[EXERCISE REQUIREMENTS] Return the entire listing, word for word.

[THE INPUT]

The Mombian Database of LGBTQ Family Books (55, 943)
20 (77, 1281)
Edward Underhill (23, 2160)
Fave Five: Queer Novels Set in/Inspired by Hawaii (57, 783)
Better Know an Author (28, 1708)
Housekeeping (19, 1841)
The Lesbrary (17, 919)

[RESULT FOR THIS EXERCISE]
The Mombian Database of LGBTQ Family Books (55, 943)
20 (77, 1281)
Edward Underhill (23, 2160)
Fave Five: Queer Novels Set in/Inspired by Hawaii (57, 783)
Better Know an Author (28, 1708)
Housekeeping (19, 1841)
The Lesbrary (17, 919)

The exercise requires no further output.